Fig 1. Morphologic and molecular characterization of H9c2 cell line before and after the differentiation process.

A) Representative images of the effect of serum withdrawal and RA supplentation on H9c2 cell morphology. Morphologic alterations were observed using the fluorescent probes Hoechst 33342 (nucleus, blue), Calcein-AM (cell viability, green) and TMRM (mitochondria, red). An overlay of phase contrast and Hoechst labeling is also shown. H9c2 cells cultured in 10% FBS-containing medium (top panels) showed a stellar shape, in the most cases, with one nucleus per cell. Upon culture in a medium containing 1% of FBS supplemented with 1 αM RA (bottom panels), differentiated H9c2 cells showed an elongated shape with several nuclei. Epifluorescence microscopy images are representative of 4 different cell preparations. White bar represents 10 μm. B) Decreased proliferative rate by modulating the percentage of serum in the medium. H9c2 cells were seeded at a density of 5,000 cells/ml and allowed to proliferate during 6 days in presence of RA. Results were analyzed by using the SRB assay. Undifferentiated H9c2 cells incubated in a high-serum medium proliferate fast, while incubation in a low-serum medium with daily RA additions during 5 days promoted cell cycle arrest. Statistical analysis: * p < 0.05 vs 10% FBS; the graph is representative of 5 independent experimental studies. C) Cellular content of specific cardiac marker troponin T, troponin I and cardiac calsequestrin in different cell populations. By using Western blotting, it was possible to confirm that RA-differentiated cells have increased content of cardiac markers. The images are representative of 4 different experimental studies which produced the same result. Ponceau labeling represents the loading control and was used to normalize data.

Fig 2. Semi-quantification by Western blotting of selected proteins involved on mitochondrial function and metabolism.

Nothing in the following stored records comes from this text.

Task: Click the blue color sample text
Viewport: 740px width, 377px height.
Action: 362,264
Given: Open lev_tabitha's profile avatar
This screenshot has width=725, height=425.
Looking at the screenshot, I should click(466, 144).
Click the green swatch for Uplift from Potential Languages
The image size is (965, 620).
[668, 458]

Protein content of PGC1α, TOM20, complex I NDUFS4 subunit, uncoupling protein 3, creatine kinase and lactate dehydrogenase was measured as described in the materials and methods section. H9c2 myoblasts were differentiated by being cultured in 1% FBS medium supplemented with 1 μM RA and maintained for 5 days. Total extracts from both cellular groups were collected. Ponceau labeling represents the loading control and was used to normalize data. Data represent the mean ± SEM of 4–5 independent experiments (*) p<0.05 versus respective undifferentiated group.

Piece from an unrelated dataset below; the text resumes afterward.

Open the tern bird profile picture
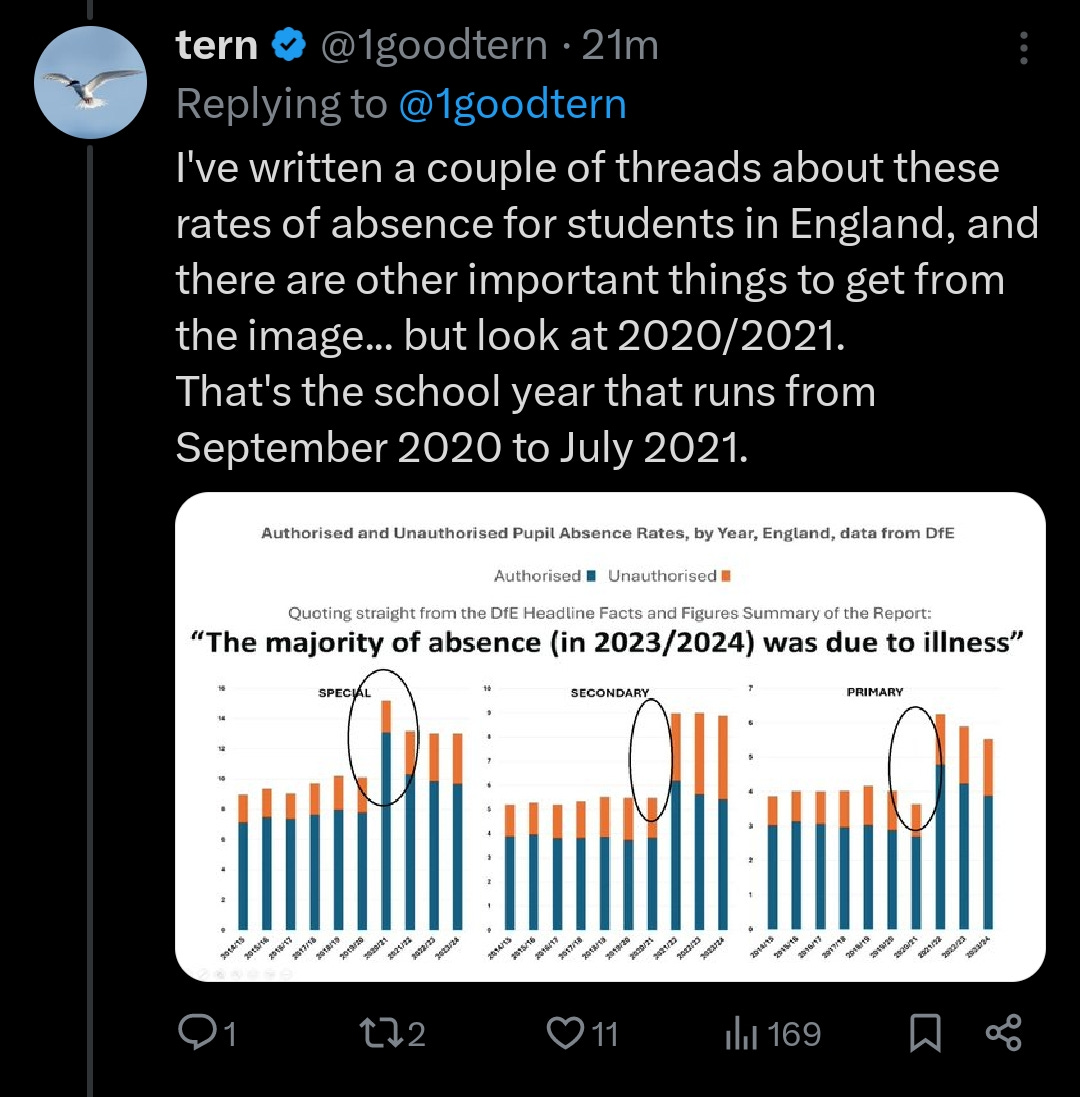 [x=90, y=84]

Fig 3. Semi-quantification of selected proteins involved on calcium handling and metabolism by Western blotting.

Protein content of pyruvate dehydrogenase, hexokinase II, Pink, SERCA2 and glutathione peroxidase 1 was measured by Western blotting as described in the materials and methods section. H9c2 myoblasts were differentiated by being cultured in 1% FBS medium supplemented with 1 μM RA and maintained for 5 days. Total extracts from both cellular groups were collected. Ponceau labeling represents the loading control and was used to normalize data. Data represent the mean ± SEM of 4 independent experiments (*) p<0.05 versus undifferentiated group.

Fig 4. Evaluation by Western blotting of selected proteins with probable involvement on the differentiation of H9c2 cells towards a cardiac-like cells.

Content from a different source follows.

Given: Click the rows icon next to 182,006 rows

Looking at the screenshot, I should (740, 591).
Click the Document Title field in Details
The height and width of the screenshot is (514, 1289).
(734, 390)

Cellular content of Creb (total and phosphorylated form), PI3K (Class III and p85), PTEN and PDK1were measured as described in the materials and methods section. Ponceau labeling represents the loading control and was used to normalize data. Data represent the mean ± SEM of 4 independent experiments (*) p<0.05 vs undifferentiated group.

Fig 5. Evaluation by Western blotting of selected proteins with probable involvement on the differentiation of H9c2 cells towards a cardiac-like cells.

Cellular content of Akt, Gata 4, ERK1 (total and phosphorylated), and ERK2 (total and phosphorylated) were measured as described in the materials and methods section. Ponceau labeling represents the loading control and was used to normalize data. Data represent the mean ± SEM of 4 independent experiments (*) p<0.05 vs respective undifferentiated group.